С пониманием всего этого проблемы у меня самого. Да и у Орфо.
– Ладно, вот и моя дверь, доброй ночи. – Оказывается, я проводил его до гостевых покоев и сам не заметил. Он уже аккуратно поворачивает в скважине ключ.
– Доброй. – Кажется, есть еще немало, о чем я бы спросил у него… но главное так и останется замолчанным, пора вовсе вычеркивать это из разума. Куда важнее другое. – Надеюсь, ты не против был поговорить. Пусть даже о таком.

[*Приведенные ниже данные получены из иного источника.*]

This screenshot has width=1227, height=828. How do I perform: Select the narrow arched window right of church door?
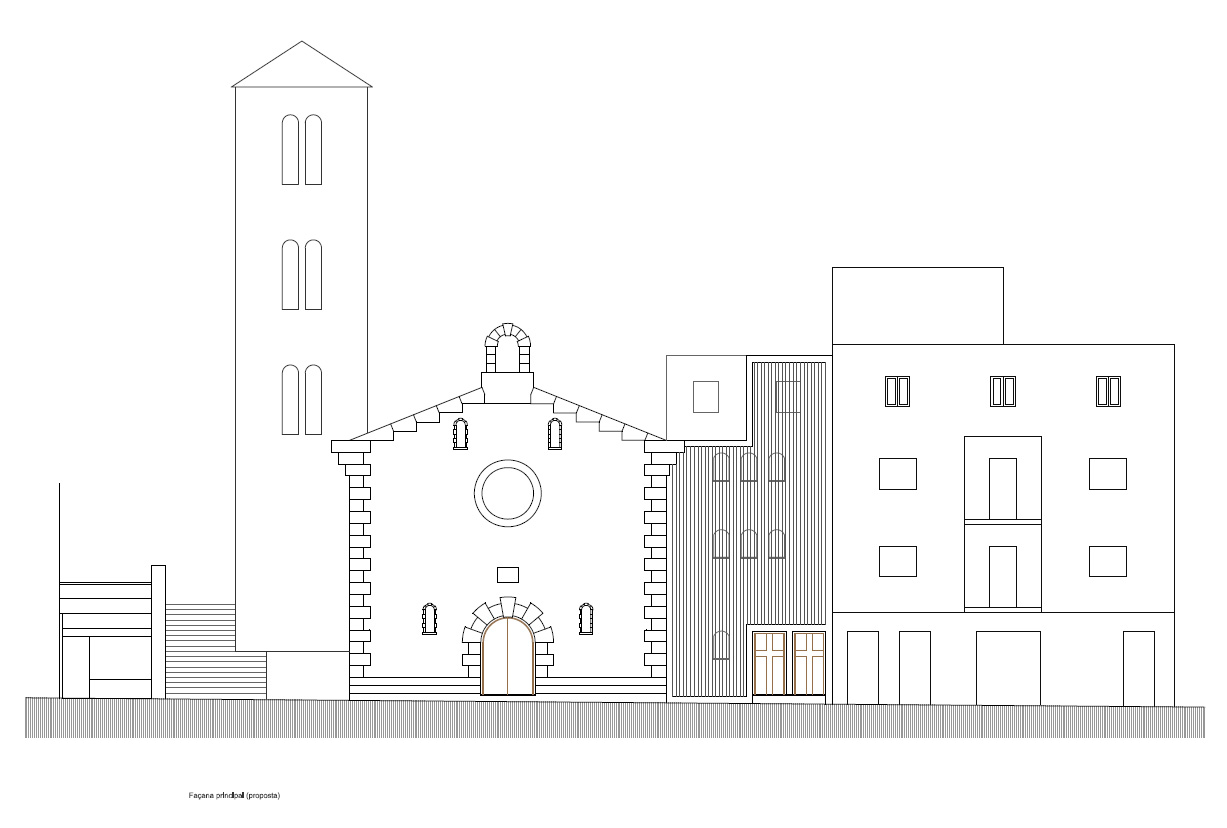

Рикус снова одаряет меня улыбкой и качает головой:
– Нет, что ты. Ты, мне кажется, заслуживаешь доверия. А я даже спать захотел…

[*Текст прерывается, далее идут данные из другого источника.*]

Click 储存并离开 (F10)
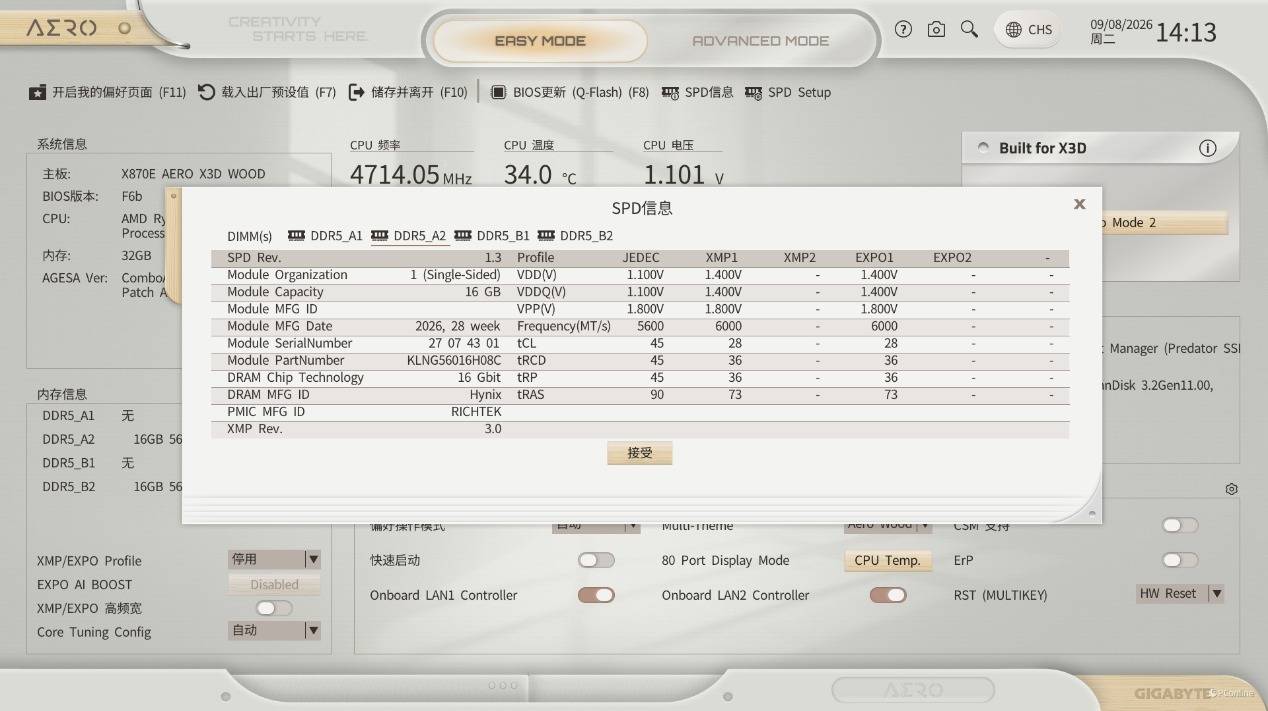The width and height of the screenshot is (1268, 711). tap(408, 92)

Тут он отвлекается, чтобы зевнуть и потянуться – долго, шумно, с удовольствием. Монета, выглянувшая из-за ворота, снова сверкает, качаясь и дразня. Спроси. Спроси же про меня, давай. И я колеблюсь, в конце концов, лучший способ вычеркнуть что-то из разума – сначала как можно четче это там нарисовать. Облизываю губы, почти решаюсь, но Рикус опережает меня снова: опустившись на пятки, прячет талисман. После чего оживленно сообщает:
– У вас, кстати, много общего с ним. В лучшие его времена. Так что я… рад? Пока!
Он договаривает уже из-за закрывающейся двери. Шепотом, который можно принять и за шум прибоя. Или за ветер. Или за обман сознания. Не успев переспросить, не найдя слов, я лишь провожаю макушку Рикуса отчаянным взглядом, а когда ключ проворачивается с той стороны, покорно иду по коридору назад.
Даже боль в теле не отвлекает достаточно; приходится отбиваться от услышанных фраз раз за разом, но они упорно крутятся в голове. Задумчивые. Почти растерянные. И будто бы таящие в себе попытку ободрить. Рикус про… Ардона?